_Exercise_
Look through the material below. Copy every line with the string "agent" in it.

_Data to use_

────────────────

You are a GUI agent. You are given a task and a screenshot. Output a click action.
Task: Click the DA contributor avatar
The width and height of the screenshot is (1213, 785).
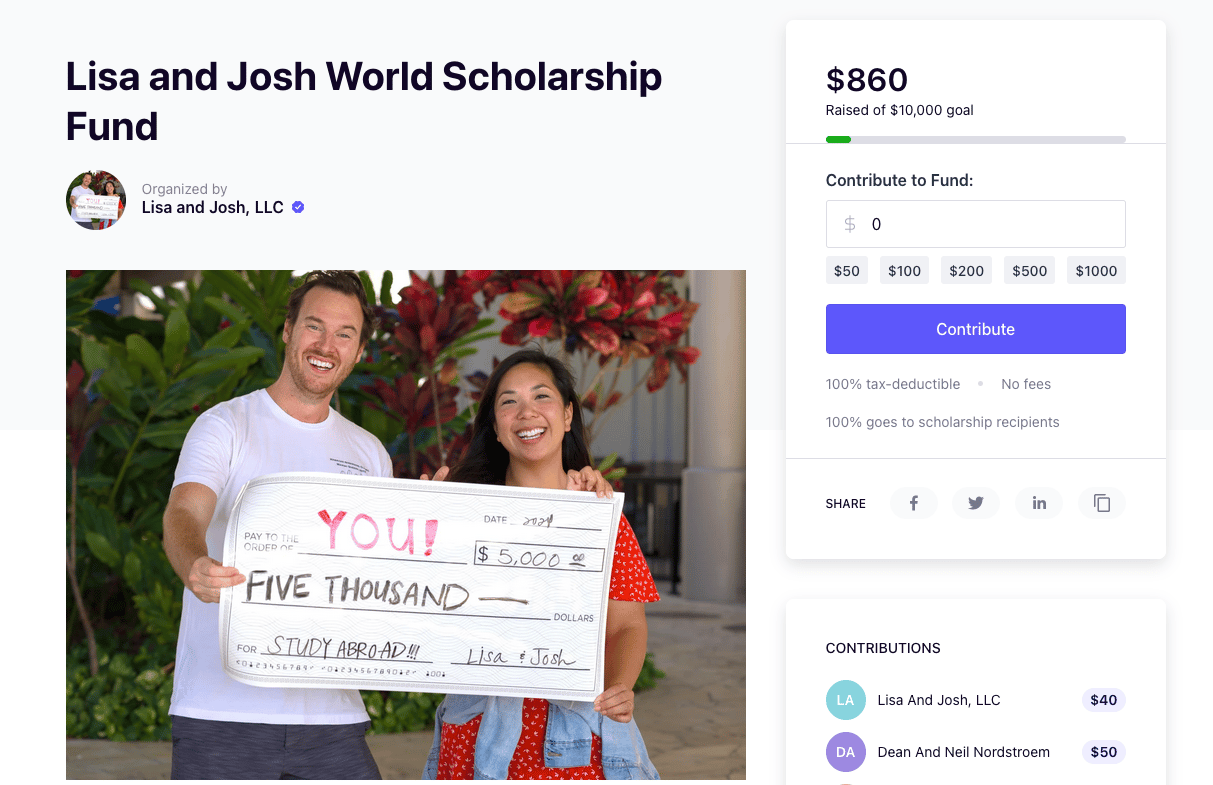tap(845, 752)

────────────────

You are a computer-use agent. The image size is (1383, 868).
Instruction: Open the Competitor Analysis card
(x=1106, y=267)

────────────────

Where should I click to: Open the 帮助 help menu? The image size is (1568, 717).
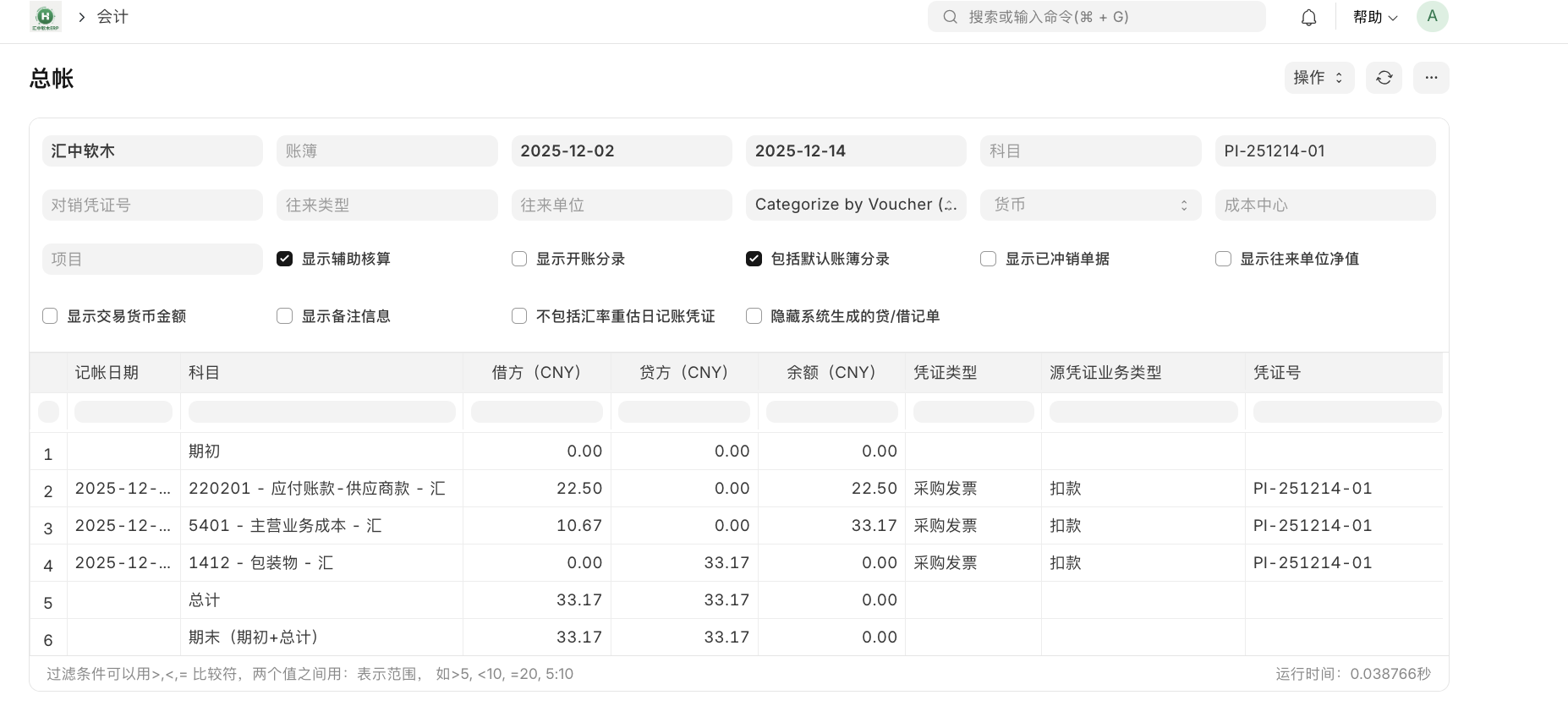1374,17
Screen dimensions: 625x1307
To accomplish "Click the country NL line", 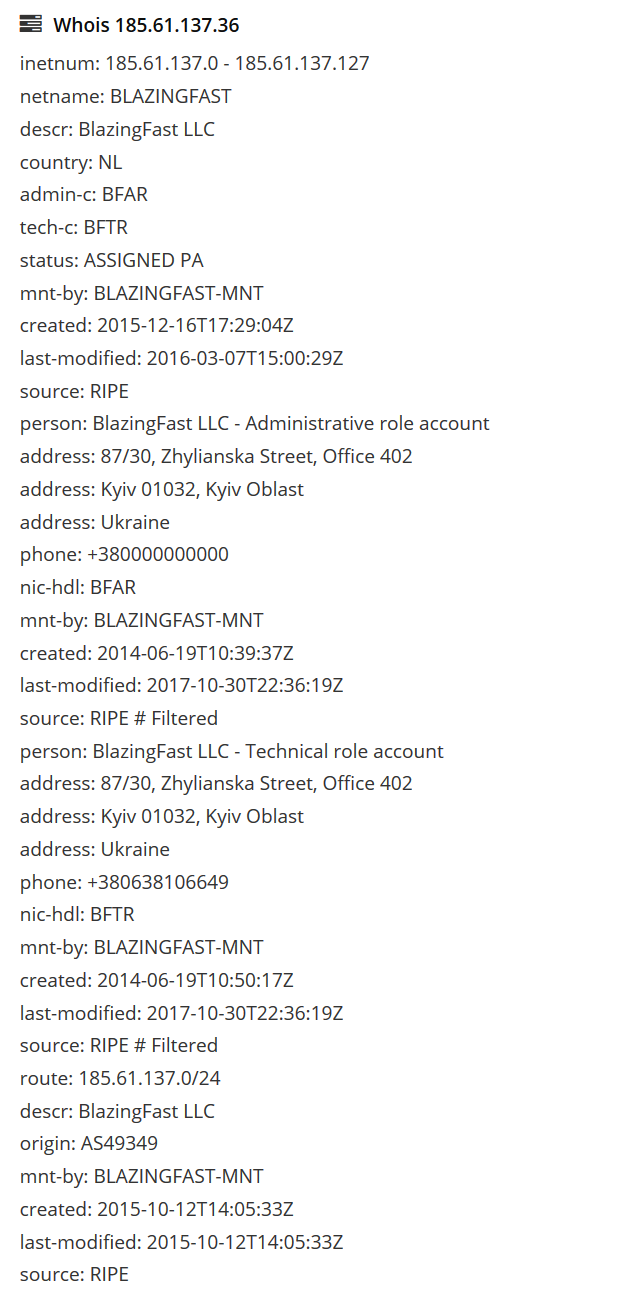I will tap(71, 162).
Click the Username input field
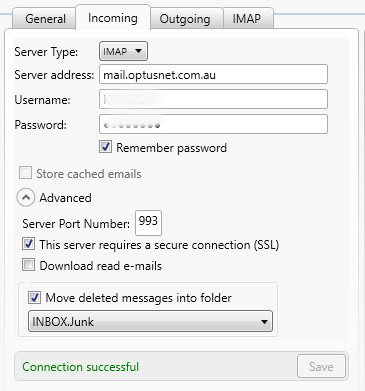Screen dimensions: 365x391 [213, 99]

────────────────

_Solved problem_
You are a GUI agent. You are given a task and a screenshot. Output a click action.
You are a computer-use agent. The image size is (1383, 868).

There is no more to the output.